A Insegurança Tributária Gerada pelos Vetos à Exclusão dos Fundos de Investimento como Contribuintes

1. Introdução

A sanção parcial do PLP nº 68/2024, que inaugura a regulamentação do novo sistema tributário de consumo instituído pela Emenda Constitucional nº 132/2023, trouxe consigo uma série de vetos relevantes, sendo o mais emblemático aquele que suprimiu a previsão de que os fundos de investimento não seriam contribuintes do IBS (Imposto sobre Bens e Serviços) e da CBS (Contribuição sobre Bens e Serviços). A medida gerou intensa repercussão no meio jurídico e econômico, suscitando dúvidas quanto à constitucionalidade do veto, à possibilidade de aumento indireto da carga tributária e à segurança jurídica dos veículos de investimento coletivo.

2. Fundamentação dos Vetos: Suposta Inconstitucionalidade por Ausência de Previsão Constitucional

Nos termos da Mensagem nº 88/2025 da Presidência da República, a justificativa para os vetos está assentada na alegada ausência de autorização constitucional para isentar os fundos da condição de contribuintes do IBS e da CBS. O argumento invoca o art. 156-A, §1º, X, e o art. 195, §16, da Constituição Federal.

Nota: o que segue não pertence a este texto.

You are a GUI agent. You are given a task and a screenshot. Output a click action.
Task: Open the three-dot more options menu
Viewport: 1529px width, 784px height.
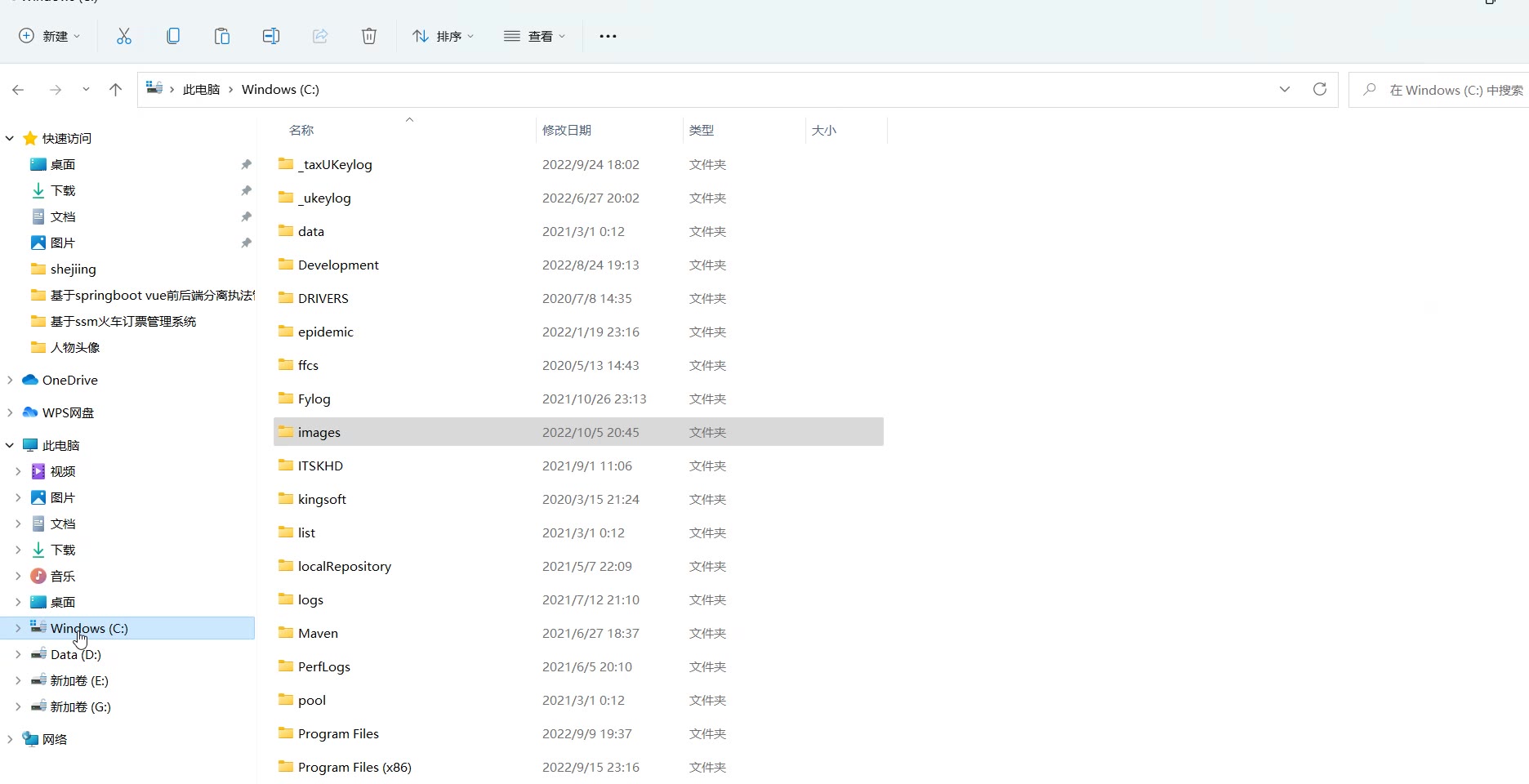[x=608, y=36]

O primeiro estabelece que leis complementares podem prever regimes específicos de tributação, mas veda benefícios não previstos constitucionalmente. O segundo restringe a concessão de benefícios tributários relativos às contribuições sociais sem que haja fonte de custeio.

Ocorre que tal interpretação pode ser juridicamente questionada. A Constituição não exige que todas as hipóteses de não incidência sejam previstas no texto constitucional, o que ela veda é a concessão inconstitucional de isenções, o que não se confunde com a definição de sujeito passivo dos tributos. Assim, ao definir que certos fundos não seriam contribuintes do IBS/CBS, o PLP não estaria concedendo isenção, mas delimitando a hipótese de incidência tributária e o perfil do contribuinte à luz do fato gerador e da capacidade contributiva.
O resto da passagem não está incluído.